### What you need to do:
Print the lines below word for word, leaving out the pictures.

Records for locating displayed items:
↓
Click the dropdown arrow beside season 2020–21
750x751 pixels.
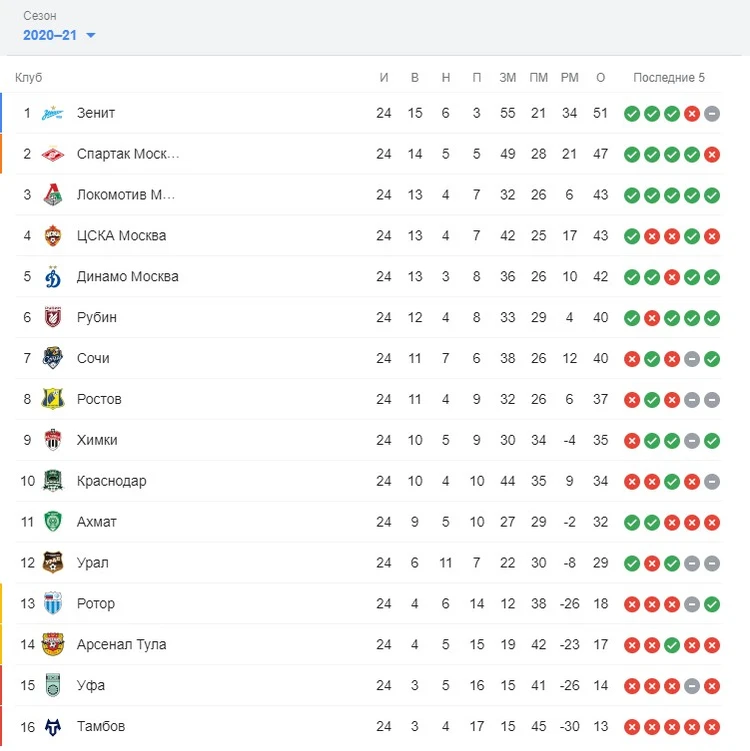coord(91,36)
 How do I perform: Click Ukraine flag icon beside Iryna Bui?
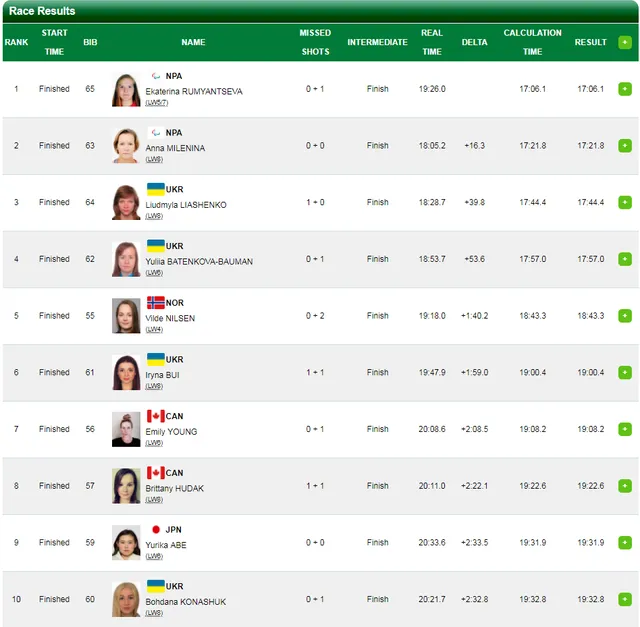click(x=155, y=359)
↑
### Output of the task:
Click the dropdown arrow beside season 2020–21
750x751 pixels.
coord(91,36)
 How do I perform: Click Ukraine flag icon beside Iryna Bui?
click(x=155, y=359)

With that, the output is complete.